In the days between Connolly’s post and her arrest, riots shook England and Northern Ireland. In Tamworth and Rotherham crowds attempted to set fire to asylum hotels while they were housing human beings. On 1 August, as the riots began to spread, Keir Starmer began to lay some of the blame on social media companies and their users for the criminal activity. He described it as “violent disorder, clearly whipped up online, that is also a crime, it’s happening on your premises, and the law must be upheld everywhere”.
This was the Prime Minister in full “Mr Rules” mode. If there is such a thing as Starmerism, it can be found in such statements. Rules, norms, conventions and procedures must be upheld. Starmer, a former public prosecutor, has always been happy to be perceived as tough and ruthless, as long as that toughness and ruthlessness is in defence of existing rules and standards. “The law must be upheld everywhere.”
The Conservative Party, who have since tried (unsuccessfully) to cash in on Connolly’s enormous popularity on the British right, put forward little criticism of Starmer’s pledge to review social media laws in the wake of the riots.
But they did attract a ferocious response from Reform UK. Richard Tice, MP for Boston and Skegness, described Starmer’s plans as “the stuff of dictatorships”. Tice would later visit Connolly in prison after she was found guilty of inciting racial hatred by publishing and distributing “threatening or abusive” written material on X last October. She was sentenced to 31 months in jail, with a 25 per cent reduction in her sentence because she pleaded guilty.

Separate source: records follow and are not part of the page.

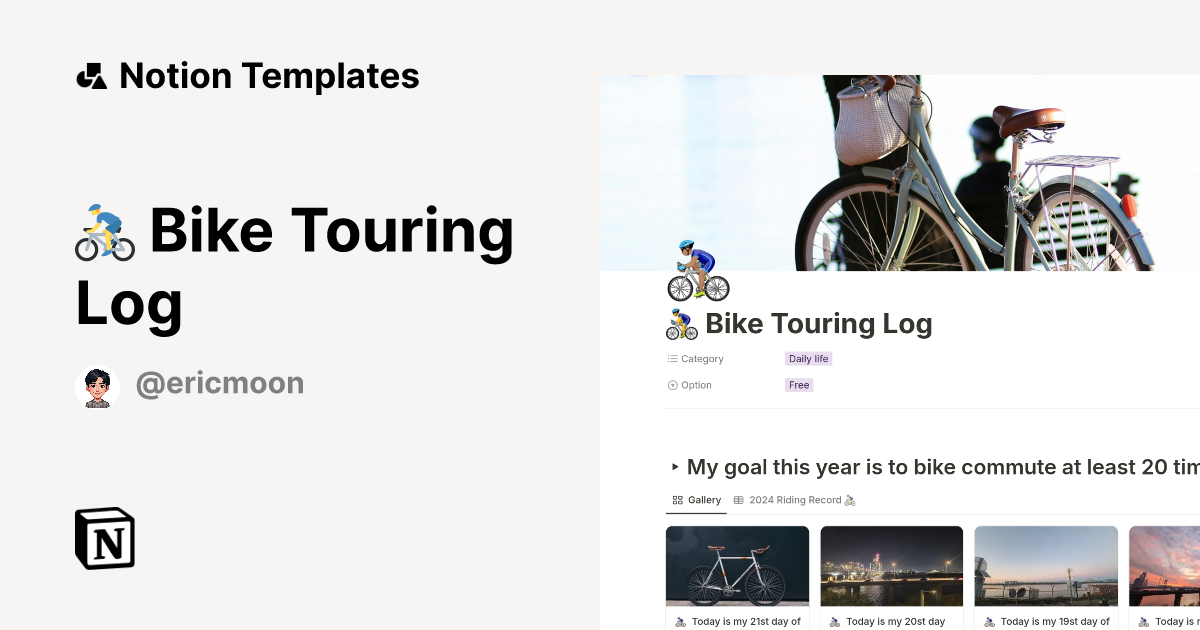Click the Option property circle icon
The image size is (1200, 630).
point(671,384)
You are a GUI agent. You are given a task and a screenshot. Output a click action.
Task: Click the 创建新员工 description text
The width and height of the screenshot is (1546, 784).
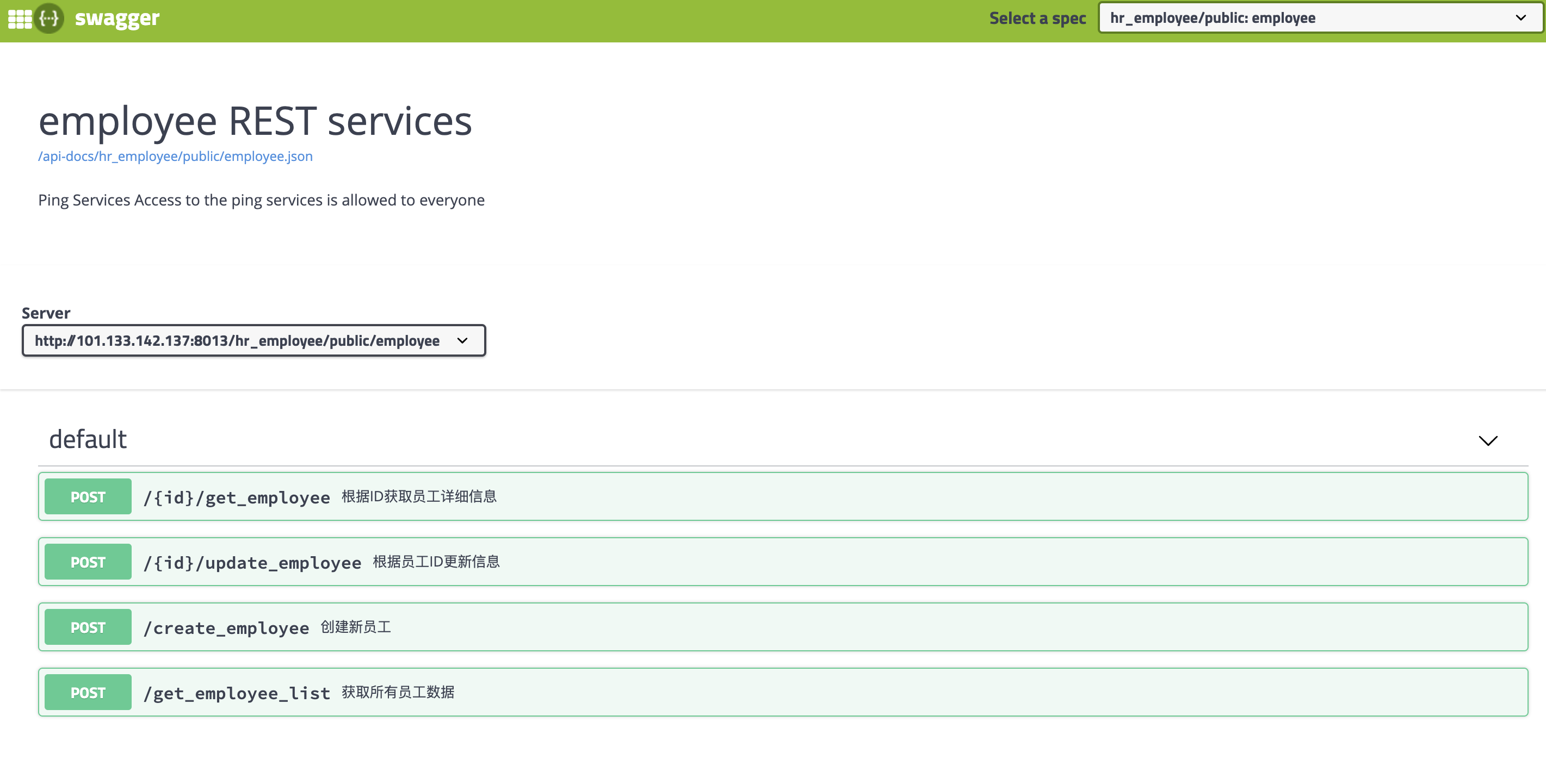(355, 627)
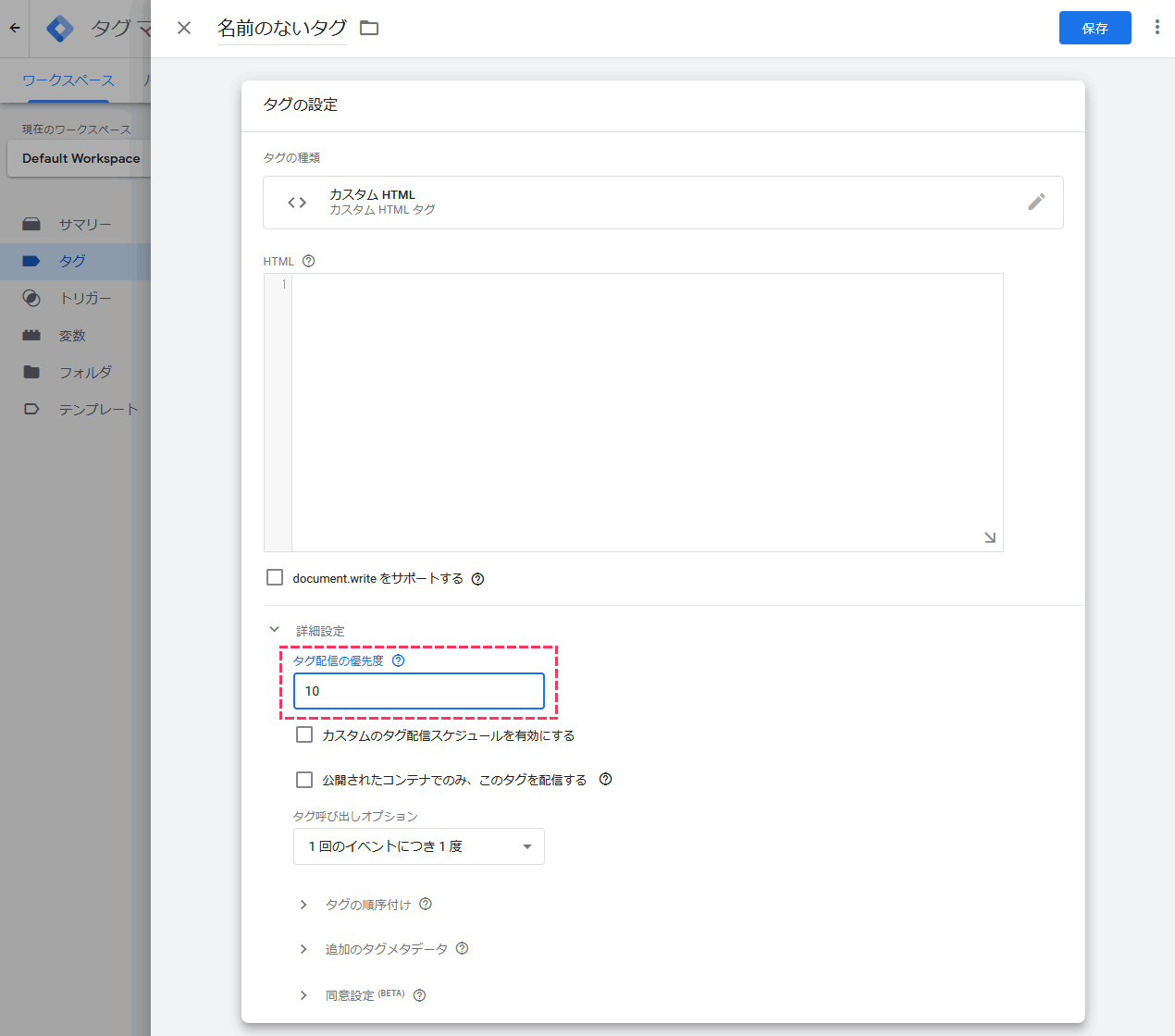Enable カスタムのタグ配信スケジュール checkbox
The image size is (1175, 1036).
click(x=304, y=734)
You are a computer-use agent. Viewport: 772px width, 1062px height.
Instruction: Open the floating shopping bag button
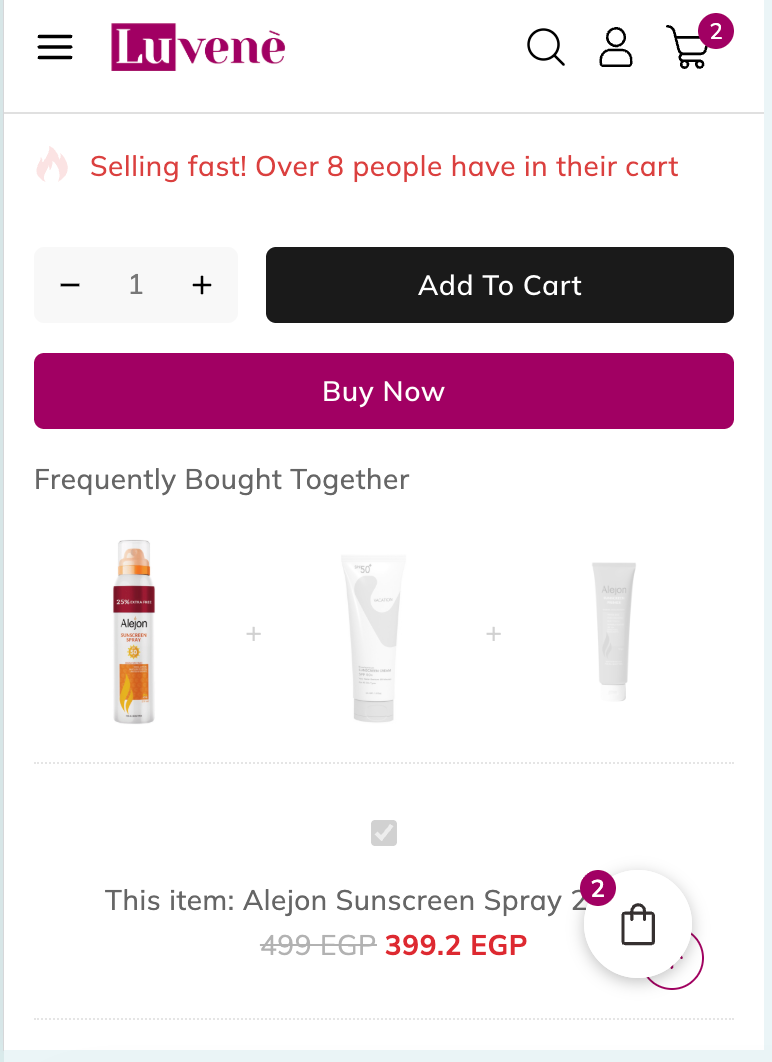click(x=638, y=924)
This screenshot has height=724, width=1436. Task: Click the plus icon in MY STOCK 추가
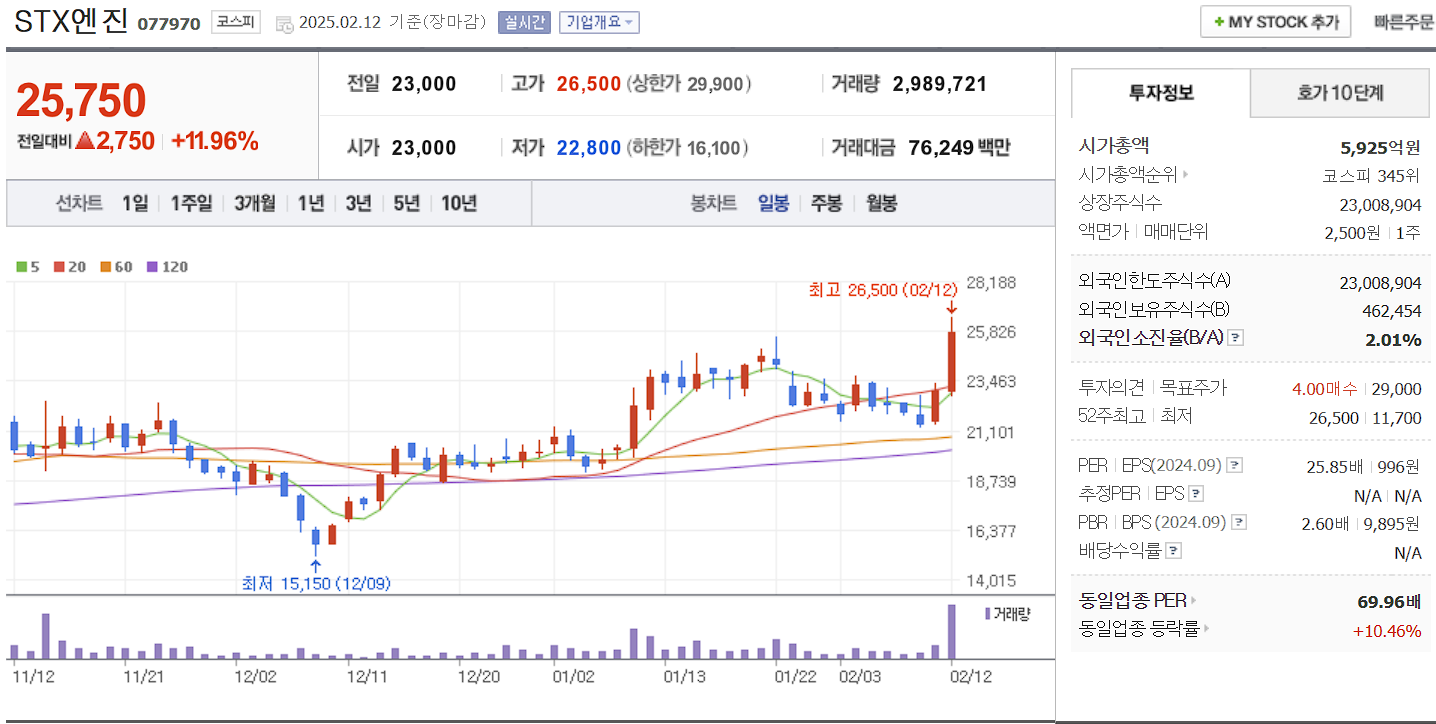pos(1220,21)
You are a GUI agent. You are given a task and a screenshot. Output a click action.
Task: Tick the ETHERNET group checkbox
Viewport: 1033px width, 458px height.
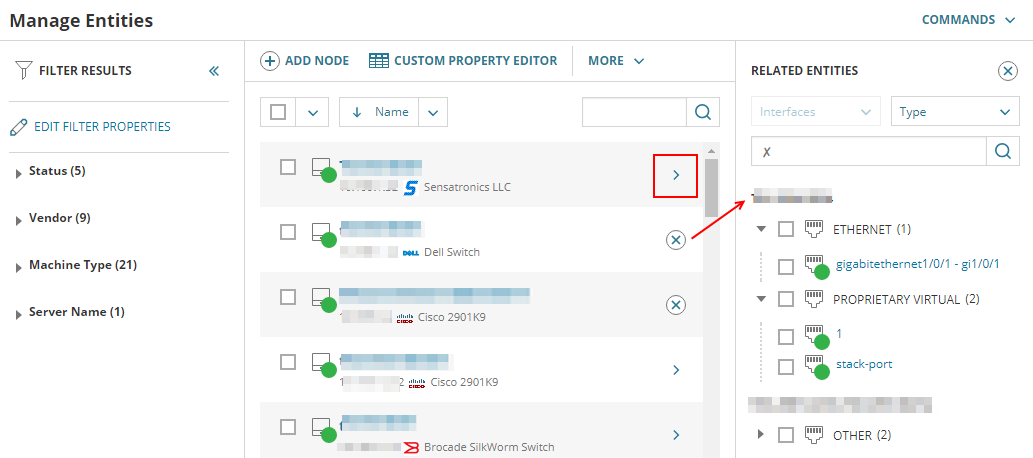(x=786, y=229)
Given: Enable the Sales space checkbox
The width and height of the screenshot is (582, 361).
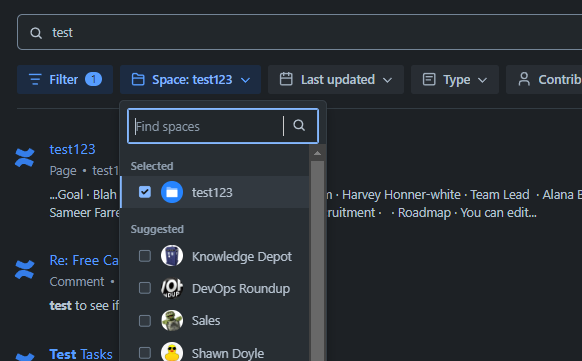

When Connolly appeared on the main stage at Reform, she was greeted by the loudest noise I have heard outside of a warzone: a sustained, screaming, shaking ovation. It was also the first time I have seen a self-confessed racist, introduced as “Britain’s favourite political prisoner”, interviewed at a party political conference.
If the aim of Connolly’s sentence was to discourage others from following her example then it has backfired. Mass deportations, a policy that Connolly herself rejected when she was asked if she supported it by a prosecuting lawyer last October, are now a promise Reform will have to keep if they form the next government. More horrific statements than Connolly’s are a minute-by-minute occurrence on X. You do not have to travel particularly widely around Britain to hear such statements made out in the open: “set fire to the hotels”; “shoot the boats crossing the channel”; “a civil war is coming”.
The official British right, whether it comes in the form of Farage’s party or the sinking Tories, are struggling to keep up with the radicalism of their own voters. In Connolly that base has found a martyr.
Connolly was widely described as “middle-class” in the initial reporting on her case. Not quite right. Her accent, her manner, her 1930s semi in a small Midlands town: she is not the sort of person that, to put it mildly, many of those who have written about her case would know socially. Connolly does, however, resemble the median Reform voter in 2025. The party leads both Labour and the Conservatives with working class voters. When those voters look at Connolly they see themselves. Some of them cry. They might have sent that tweet. They might have been imprisoned for 380 days.
As Connolly’s sentence was handed down last October, Judge Melbourne Inman KC said: “It is a strength of our society that it is both diverse and inclusive. There is always a very small minority of people who will seek an excuse to use violence and disorder causing injury, damage, loss and fear to wholly innocent members of the public and sentences for those who incite racial hatred and disharmony in our society are intended to both punish and deter.”
Judging by what has happened since, Imran was wrong. That small minority is beginning to look like a large majority. That group may not riot again but they will relish the opportunity to put Nigel Farage in Downing Street.